You can’t go wrong with white: here the ground cover rose Flower Carpet White in close-up
But I do understand what they mean. Some people know how to throw clothes on and look fantastic: others just manage to look dressed. Some people’s interiors could be photographed as-is and feature in a magazine, but not most homes.
So how to help those gardeners – and these are perfectly normal people – who freak out when it comes to choosing colour in the garden. Simple. Avoid colour.

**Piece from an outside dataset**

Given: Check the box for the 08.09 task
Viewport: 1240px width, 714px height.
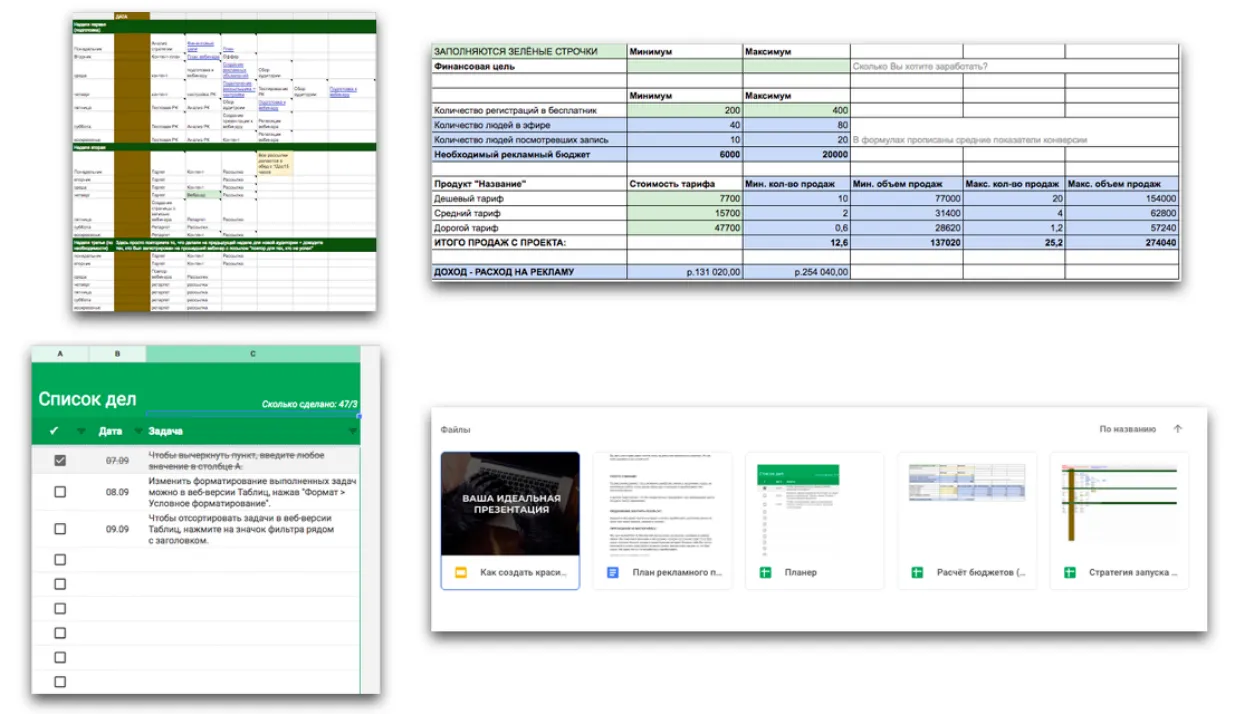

I smile and reassure them that they can pull off a fantastic result with just green… and… white.
All-white gardens are on-trend too as seen in ‘Back to Babylon’., designed by PTA/Eco Outdoor/Tract at the Melbourne International Flower and Garden Show 2017
If you think about your garden when it’s least flowery – usually in winter, depending on where you live – then you can get a sense of the background that you’ll be working with. If you’re keen to do this seriously, the idea is to take out any existing colour, leaving only the green of foliage to act as the bones or foundation planting.
White always goes with white – foxgloves, shasta daisy, gardenia, roses and magnolia
White star jasmine frames this house entrance and picks up the white house detailing
If you’re lucky you may already have a Mexican orange hedge (Choisya ternata) with its white scented flowers. Your fences might have existing cover thanks to the white star jasmine (Trachelospermum jasminoides). And in your garden beds there may be a happy mix of green things: clumping grasses, maybe some box hedging or clipped balls, a little bit of lavender, rosemary, an olive or one of the smaller eucalypts (Eucalyptus caesia is lovely). Remove (or move) anything that’s bright. The hot pink hibiscus. The self-sown orange nasturtiums, or those massive yellow dahlias the size of dinner plates that just didn’t work as well as you’d hoped.

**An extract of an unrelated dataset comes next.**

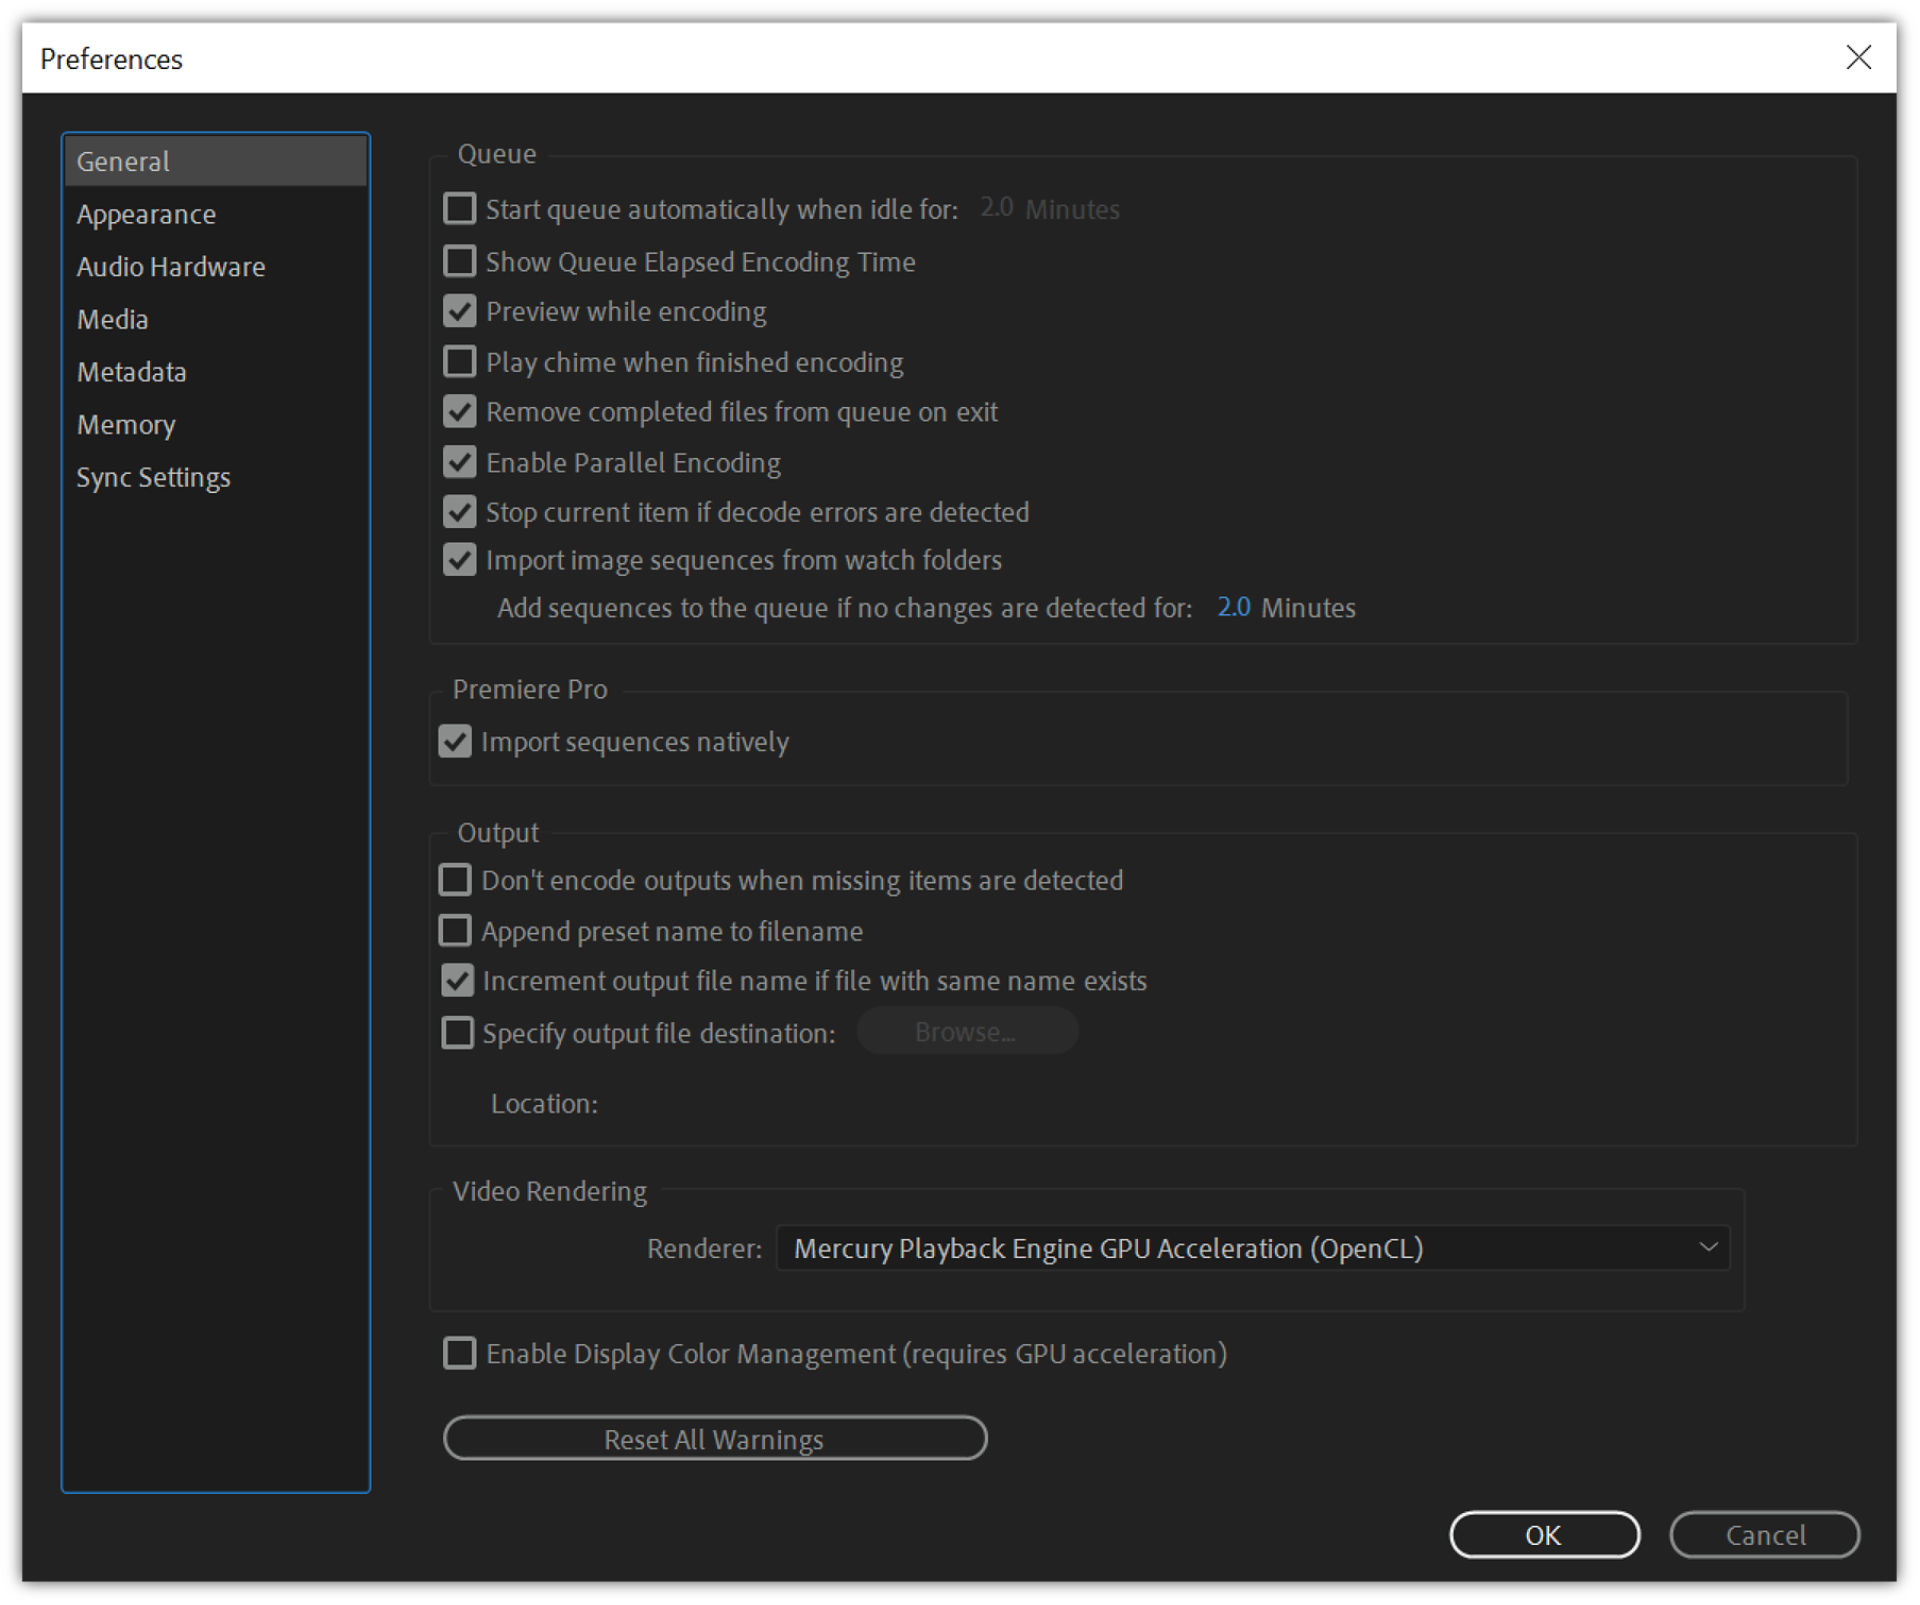Click the Renderer dropdown chevron arrow

click(x=1707, y=1247)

Keeping it simple packs a punch. The brick walls define the space, the bulk of the planting reads as green and the massed roses make it all sing
If you find it hard to be ruthless, ease the pain by gifting your colourful misfits to friends. Also, I find a bit of blue and grey seems to be ok to keep in the mix which is why I’ve given the rosemary and lavender the thumbs up.
Now to the fun bit. Find any white flowering plant that will thrive in your area and pop it in. Do this freely, with gay abandon and without fear because it will all come together and work brilliantly. Think: classic small flowered daisy; something like the free flowering white scented Flower Carpet rose; white jonquils and tulips in spring; white petunias or Volcano phlox in summer; white cosmos; white salivia, white impatiens, Christmas lillies, the white form of the rock rose (Cistus), the white African daisybush (Osteospermum)… etc etc.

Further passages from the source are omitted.